◆ **EXERCISES**
A – Rewrite the stretch of the court opinion from "In early April" through "the three counselors.", replacing "Corbridge" with "the vice president for minority affairs".
B – Extend the court opinion about the counselors' firing by writing what comes after its final sentence.

-
LEWIS, Chief Judge. Appellants Butler and Willis brought this action under 42 U.S.C. § 1983 alleging their first and fourteenth amendment rights were violated when their employment was terminated because of a press conference they held. The action was tried to the district court of the District of Colorado which found that the press conference was not the motivating cause of appellants’ discharge and entered judgment for defendants Hamilton and Corbridge. For the reasons hereinafter stated, we hold that the district court’s finding is not clearly erroneous and affirm the judgment.
Butler and Willis were staff counselors in the Black Education Program (BEP) at the University of Colorado when defendant Hamilton was hired as a new program director. Hamilton’s attempts to change the direction and orientation of BEP created a conflict between himself and BEP’s exist
*837 ing staff members. Butler, Willis, and Karen Lane, the third staff counselor, were openly critical of Hamilton’s direction of the program.In February 1973, Hamilton hired LaNell Rhone to be his assistant director and to supervise the three staff counselors. With Hamilton’s approval, Rhone decided the counselors should submit to her counseling data forms of the students they counseled. Willis, Butler, and Lane returned respectively only 40 percent, 15 percent and 0 percent of these required forms. The trial court found that the relationships between Hamilton and Rhone on the one side and the three counselors on the other deteriorated rapidly into a situation of almost open warfare.
In March, Lane obtained several documents concerning the use of BEP funds which she believed indicated Hamilton was engaging in improper expenditures. The three counselors took this information to Hamilton’s superior, defendant Corbridge, who was the vice president for minority affairs. Corbridge arranged a meeting for March 23, 1973, with Hamilton, the three counselors, and himself. At the beginning of the meeting, Willis demanded Hamilton’s resignation. Hamilton explained some of the questioned expenditures before walking out of the meeting. The counselors asked Corbridge to conduct an audit. Corbridge later met with Hamilton and concluded no audit was necessary. On March 30, 1973, Hamilton submitted his letter of resignation.
In early April a meeting was held at which the three counselors discussed Hamilton’s alleged misuse of BEP funds with 60 to 70 BEP students. Although invited to attend, Hamilton was not present at the meeting. During this same period Rhone met with Corbridge to discuss the conflict within BEP and her strained relationships with the three counselors.
On Friday, April 13, 1973, Hamilton wrote a memorandum to Corbridge notifying him the counselors were delinquent in submitting their reports. On the same day, Rhone sent a memorandum to the counselors informing them their counseling forms were overdue. Hamilton asked to withdraw his resignation and Corbridge accepted the withdrawal.
Also on this Friday, the counselors decided to hold a press conference on the' following Monday. The decision came after the counselors sought the advice of the prominent civil rights attorney, Flo Kennedy, who suggested a press conference to bring pressure on the University administration to conduct an audit of BEP expenditures. Willis called the University Memorial Center to reserve a room on Monday, April 16, for the press conference. The UMC is available only for official University functions and cannot be used for private press conferences. Since the person in charge of UMC scheduling knew Willis was a BEP counselor, the reservation was granted on the belief it was an official BEP press conference. Butler notified Corbridge’s office of the planned press conference on this same Friday.
On Monday morning, April 16, 1973, Cor-bridge contacted Hamilton and told him about the planned press conference. Hamilton called a staff meeting and informed the counselors he had withdrawn his resignation. Hamilton also asked about the planned press conference, ordered them not to hold it, and told them the press conference would be considered an act of insubordination and would be dealt with accordingly if held.

◆ **DATA LISTING**

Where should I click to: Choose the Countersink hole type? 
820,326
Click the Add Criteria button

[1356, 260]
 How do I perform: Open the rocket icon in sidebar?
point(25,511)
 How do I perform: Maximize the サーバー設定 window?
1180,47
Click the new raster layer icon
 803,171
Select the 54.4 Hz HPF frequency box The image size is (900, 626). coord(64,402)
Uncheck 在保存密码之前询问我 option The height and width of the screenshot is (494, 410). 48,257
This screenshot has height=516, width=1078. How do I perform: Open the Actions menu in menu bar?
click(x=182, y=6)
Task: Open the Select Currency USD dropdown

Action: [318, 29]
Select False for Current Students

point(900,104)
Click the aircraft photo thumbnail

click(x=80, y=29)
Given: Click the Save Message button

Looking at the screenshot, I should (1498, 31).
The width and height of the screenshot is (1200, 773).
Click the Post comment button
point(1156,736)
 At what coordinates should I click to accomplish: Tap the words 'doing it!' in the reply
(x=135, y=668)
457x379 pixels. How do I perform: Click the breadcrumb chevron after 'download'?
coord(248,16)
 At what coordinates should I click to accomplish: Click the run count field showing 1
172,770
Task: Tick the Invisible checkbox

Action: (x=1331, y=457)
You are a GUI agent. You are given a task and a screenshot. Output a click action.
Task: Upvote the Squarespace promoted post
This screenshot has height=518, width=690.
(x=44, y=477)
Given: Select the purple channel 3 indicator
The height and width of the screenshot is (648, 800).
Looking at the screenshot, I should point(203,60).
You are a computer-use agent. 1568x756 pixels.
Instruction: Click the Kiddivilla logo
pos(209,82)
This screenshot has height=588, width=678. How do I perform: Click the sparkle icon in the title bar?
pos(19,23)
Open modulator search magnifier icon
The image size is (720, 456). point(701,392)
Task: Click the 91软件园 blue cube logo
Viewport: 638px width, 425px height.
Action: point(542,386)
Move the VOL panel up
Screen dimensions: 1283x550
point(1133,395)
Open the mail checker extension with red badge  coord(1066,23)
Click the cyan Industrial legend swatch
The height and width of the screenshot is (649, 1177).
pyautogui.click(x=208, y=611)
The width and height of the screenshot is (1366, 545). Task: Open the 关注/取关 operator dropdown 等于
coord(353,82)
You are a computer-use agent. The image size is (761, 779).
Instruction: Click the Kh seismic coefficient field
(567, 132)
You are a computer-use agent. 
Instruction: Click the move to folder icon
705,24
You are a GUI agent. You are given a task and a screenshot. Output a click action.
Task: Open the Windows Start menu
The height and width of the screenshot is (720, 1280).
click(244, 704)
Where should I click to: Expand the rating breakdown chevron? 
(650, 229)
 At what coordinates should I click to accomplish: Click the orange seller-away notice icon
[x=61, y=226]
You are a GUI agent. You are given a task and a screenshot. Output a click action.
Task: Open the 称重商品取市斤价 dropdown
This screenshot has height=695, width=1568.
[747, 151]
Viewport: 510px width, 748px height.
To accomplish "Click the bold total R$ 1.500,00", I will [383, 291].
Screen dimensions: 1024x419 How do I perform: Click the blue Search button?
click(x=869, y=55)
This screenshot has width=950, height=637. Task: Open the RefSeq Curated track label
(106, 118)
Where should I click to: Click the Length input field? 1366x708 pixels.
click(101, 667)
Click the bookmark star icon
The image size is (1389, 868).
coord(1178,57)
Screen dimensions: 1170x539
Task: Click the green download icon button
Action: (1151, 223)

◆ **ANSWERS**
A –
In early April a meeting was held at which the three counselors discussed Hamilton’s alleged misuse of BEP funds with 60 to 70 BEP students. Although invited to attend, Hamilton was not present at the meeting. During this same period Rhone met with the vice president for minority affairs to discuss the conflict within BEP and her strained relationships with the three counselors.

B –
When the counselors declared their intention to hold the press conference, Hamilton went to Corbridge’s office to inform him the counselors had to be discharged. Hamilton drafted the termination letters in the legal counsel’s office which stated the appellants were being discharged because of a failure to submit the counseling data forms and because of a pattern of insubordination culminating with their refusal to obey a directive not to hold the press conference.
Meanwhile, appellants held the press conference during their lunch hour at the University Memorial Center. Lane decided not to participate in the press conference after receiving Hamilton’s order not to hold it.
*838 After the press conference all three counselors were given their letters of termination.Within a few days, Lane asked Corbridge to reconsider her termination. She was subsequently rehired and assigned to another department of the University. Willis and Butler, who could be dismissed only for just cause, pursued a grievance procedure but the University’s president affirmed their dismissals on the basis of unsatisfactory performance.
Appellants brought a 42 U.S.C. § 1983 suit seeking damages and reinstatement. The case was tried to the court which found “the holding of the press conference by the two plaintiffs was not the motivating cause of plaintiffs’ discharge.” The trial court also based its judgment for the defendants on two other alternative grounds: (1) the plaintiffs’ speech at the press conference is not protected by the first amendment and (2) the defendants are entitled to an official privilege and immunity from the assessment of damages. Because of our disposition of the first basis of the trial court’s judgment, we do not review the last two grounds in affirming the trial court’s judgment.
This court will not disturb a finding of fact by a district court unless clearly erroneous. The burden of demonstrating that findings are clearly erroneous is a heavy one and appellants must point out specifically where the findings of the trial court are clearly erroneous. Pachmayr Gun Works, Inc. v. Olin Mathieson Chem. Corp., 9 Cir., 502 F.2d 802.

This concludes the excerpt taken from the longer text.